The problem is that what appears to be an intelligent alternative may actually be a distraction. Remember, hindsight is twenty-twenty. There are always short-term investments that do better than a balanced portfolio, but chasing returns is dangerous. What works is having a successful investment strategy and the discipline to stick with it.
Market timing is a seductive strategy. If we could sell stocks prior to a substantial decline and hold cash instead, our long-run returns could be exponentially higher. But successful market timing is a two-step process: determining when to sell stocks and when to buy them back. I can think of a couple of examples where getting these two key things correct would have been extremely difficult and maybe even impossible.

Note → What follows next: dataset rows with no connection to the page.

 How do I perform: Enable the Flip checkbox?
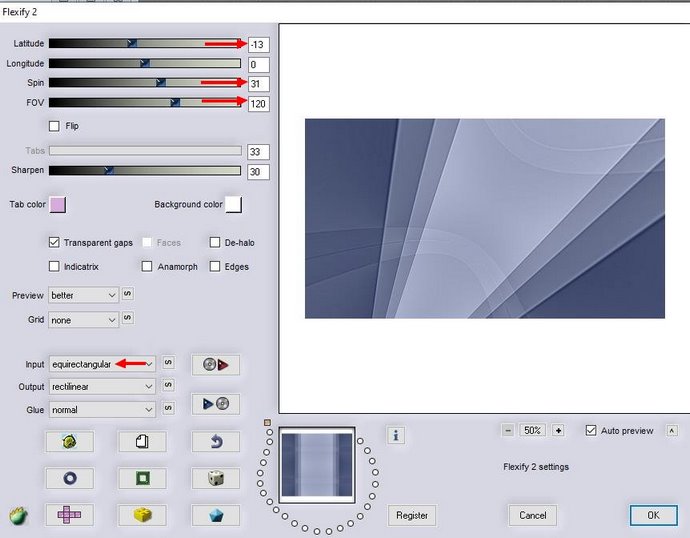click(55, 126)
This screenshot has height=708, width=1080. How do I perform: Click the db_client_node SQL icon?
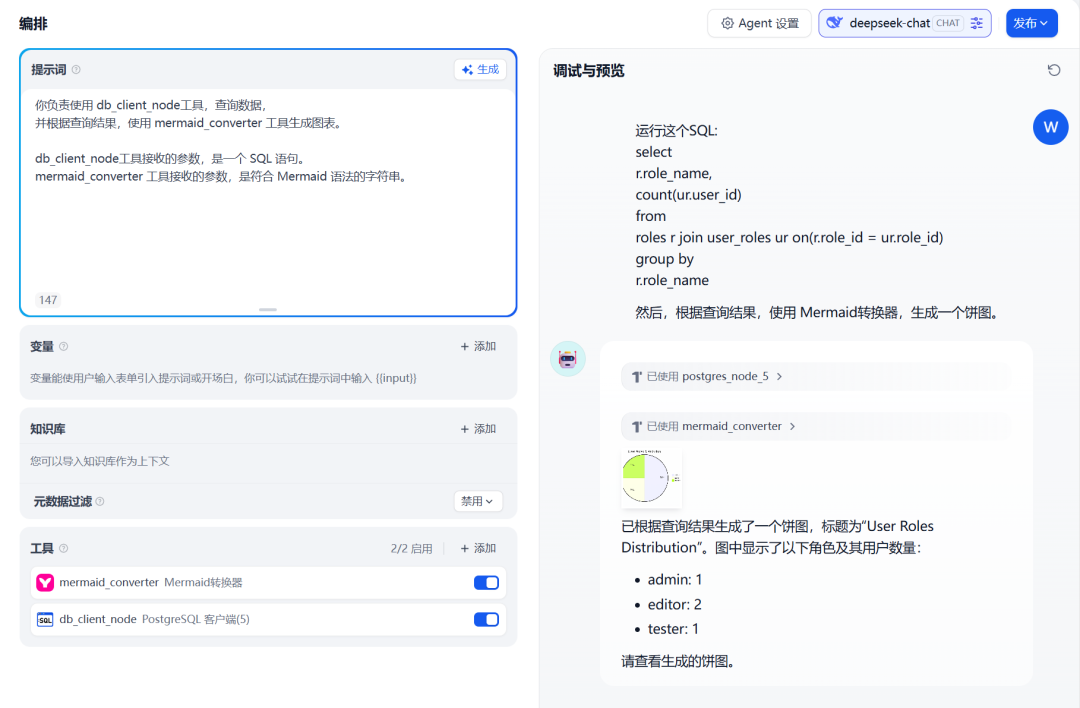pyautogui.click(x=45, y=619)
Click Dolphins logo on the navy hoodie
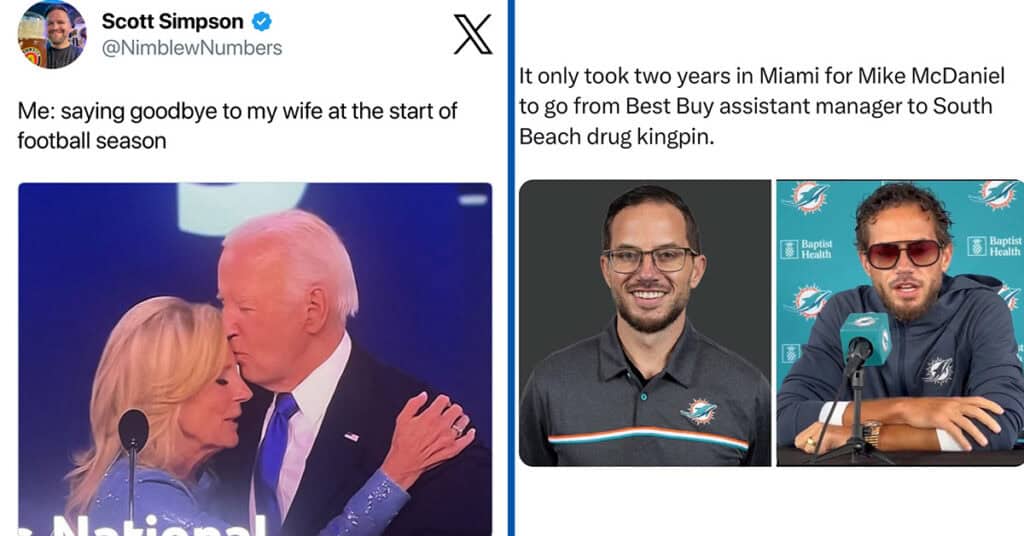Image resolution: width=1024 pixels, height=536 pixels. 938,370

First, leading up to the presidential election in 2016, everyone predicted that a victory for Donald Trump would send the stock market into a tailspin. Nearly every media outlet predicted a market crash if Trump won, and many investors took the advice and withdrew. Yet after some brief jitters following Trump’s win, the stock market kept marching skyward. By the time Trump clinched the presidency, the market rallied and closed the trading day 256 points higher.
And let’s not forget the Brexit news of a couple of summers ago. Wasn’t Britain’s exit from the European Union finally the trigger of the next Stock Market crash? If you read the headlines and listened to the noise, you may have sold your stocks that June when the DJIA was just over 18,000. Four days after Brexit, the market stabilized and began its steady incline.
So how do we get our egos and emotions out of the investment process? One answer is to distance ourselves from the daily noise by appointing a financial advisor to help stop us from doing things against our own long-term interests. Investment advice is not about making predictions about the market. It’s about education and diversification and designing strategies that meet the specific needs of each individual. Ultimately it’s about saving investors from their own, very human, mistakes. What often stops investors from getting returns that are there for the taking are their very own actions—lack of diversification, compulsive trading, buying high, selling low, going by hunches and responding to media and market noise.
An advisor begins with the understanding that there are things we can’t control (like the ups and downs in the markets), and things we can (like proper diversification, rebalancing, minimizing fees, and being mindful of tax consequences). Most of all, an advisor helps us all by encouraging the exercise of discipline—the secret weapon in building long-term wealth.
Working with markets, understanding risk and return, diversifying and portfolio structure—we’ve heard the lessons of sound investing over and over. But so often the most important factor between success and failure is ourselves. Do you have a plan for navigating the “media noise”, and avoiding the temptation to time the market?